OTMC : Elle se porte très bien. Comme vous savez, il y a des artistes qui ont réussi à remplir le Centre Bell et d’autres qui affichent complet dans des salles sans même jouer à la radio. Le rap a réussi à rejoindre son public cible, et même plus loin avec des artistes comme FouKi qui élargissent le panel. Aujourd’hui, on se rend compte que c’est difficile de détrôner le rap et de ne pas retrouver un artiste hip-hop dans une programmation d’un festival. De nos jours, il n’y a plus de filtre, les maisons de disque ont moins à jouer et ça se rend directement au public. C’est certain que les gens de notre génération sont toujours attachés à un certain style de rap. À notre époque, cette musique avait et a toujours une mission, et nous tenions à accomplir cette mission. Maintenant, tu peux voir tout les style de rappeurs.
PAN M 360 : Dès le départ, vos textes étaient très engagés et l’ont toujours été. Estimez-vous que les rappeurs de la génération actuelle devraient l’être davantage?

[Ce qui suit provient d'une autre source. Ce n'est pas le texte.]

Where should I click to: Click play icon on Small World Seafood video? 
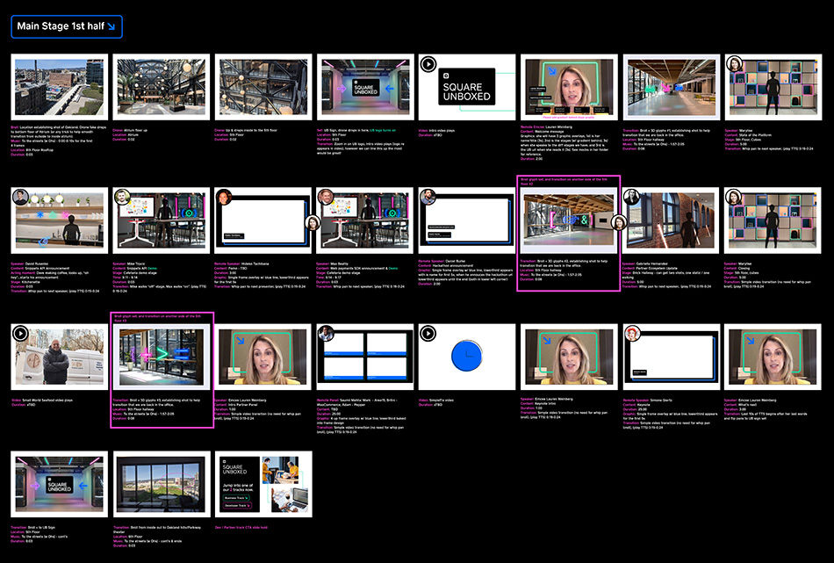click(20, 333)
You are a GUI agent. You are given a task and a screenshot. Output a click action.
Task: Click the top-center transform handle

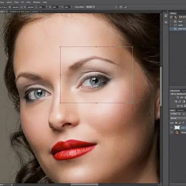[x=96, y=47]
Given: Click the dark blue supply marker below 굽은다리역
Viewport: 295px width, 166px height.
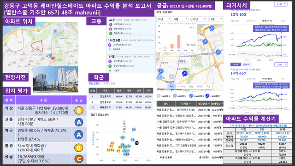Looking at the screenshot, I should coord(185,73).
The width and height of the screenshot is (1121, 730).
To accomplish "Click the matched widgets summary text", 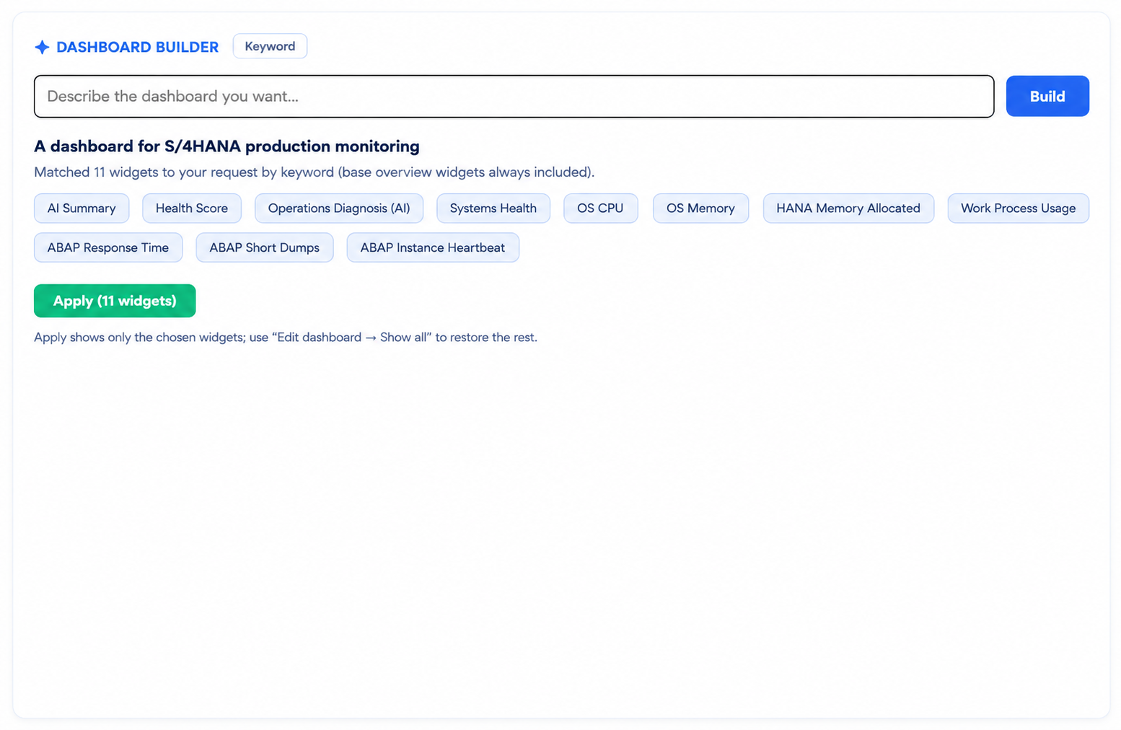I will point(315,172).
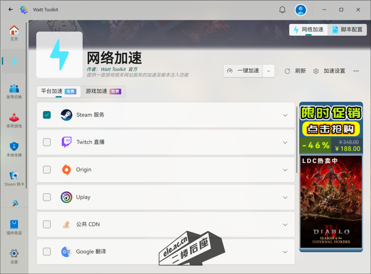Click the Diablo IV promotional banner
This screenshot has width=371, height=274.
tap(331, 202)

OTMC : Je crois que les artistes d’aujourd’hui sont engagés à leur manière. Cela étant, le rap a passé à un autre niveau, c’est beaucoup du divertissement. Le rap a pris plusieurs formes, ce qui est bien. Au niveau de l’engagement, nous suivions un fil conducteur parce que même avant le rap, nous écoutions beaucoup de reggae et étions influencés par l’aspect dénonciateur de ce genre musical. Alors étions-nous réellement des artistes engagées? Je dirais plutôt que nous étions inspirés et observions beaucoup la période dans laquelle nous vivions. Nous essayions de relater le tout dans notre musique. Aujourd’hui, il y a des artistes qui le font, chacun tente de le faire à sa manière, mais on dirait que leur ambition principale est la réussite, et par n’importe quels moyens. Nous, ce n’était pas notre objectif de vouloir vendre des millions de disques et tout. De nos jours et c’est malheureux, le message est un peu dilué parce que les artistes doivent vendre et faire le buzz.
PAN M 360 : 25 ans plus tard, quel est le titre le plus important pour vous sur ce projet?

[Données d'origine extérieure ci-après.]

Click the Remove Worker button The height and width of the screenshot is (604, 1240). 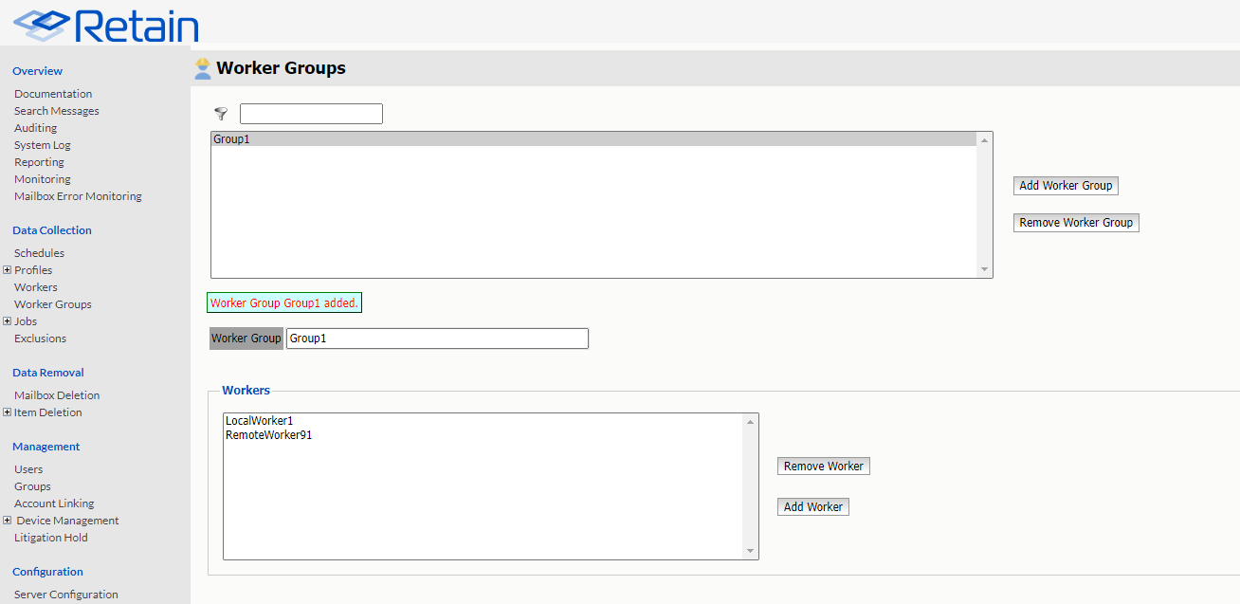823,467

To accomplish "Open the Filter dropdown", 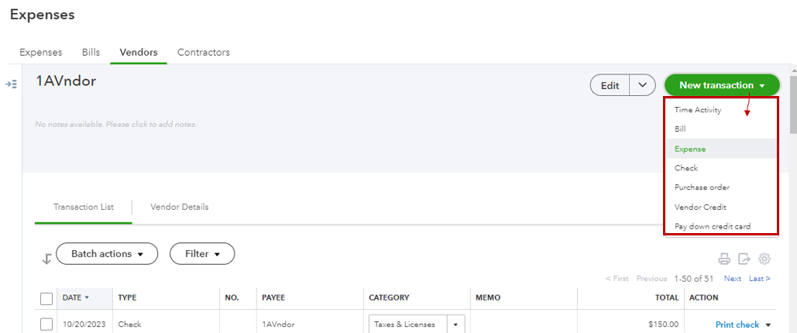I will 202,254.
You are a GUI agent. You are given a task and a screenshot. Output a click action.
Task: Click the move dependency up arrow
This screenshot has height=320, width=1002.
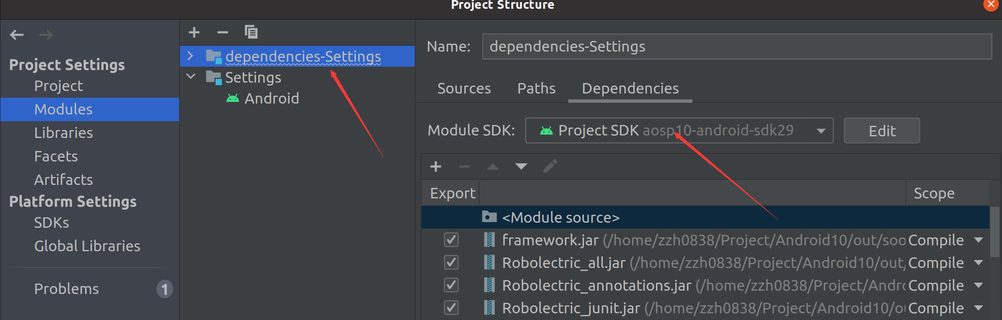tap(493, 167)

DISOUL : Le morceau qui nous colle sur cet album-là, c’est La force de comprendre qui est justement le titre de notre album. Au départ, l’album s’appelait Montréal / Paris / Dakar, mais nos producteurs ont dit que La force de comprendre nous représentait très bien.
OTMC : La force de comprendre, c’est un peu la chanson qui résume l’esprit de l’album. Sans cette chanson et son succès, peut-être que nous ne serions pas en train de nous parler de ce projet en ce moment, que le rappeur serait minoritaire au Québec et qu’il n’y aurait toujours pas de catégorie pour notre genre musical à l’ADISQ. Cela étant, Soul pleureur est naturellement importante, car c’est celle qui nous a fait connaître au grand public. Il y a aussi Un été à Montréal qui est l’hymne pour la ville. Certains morceaux comme Jamais cesser d’y croire prennent tout leur sens quand on les interprète aujourd’hui.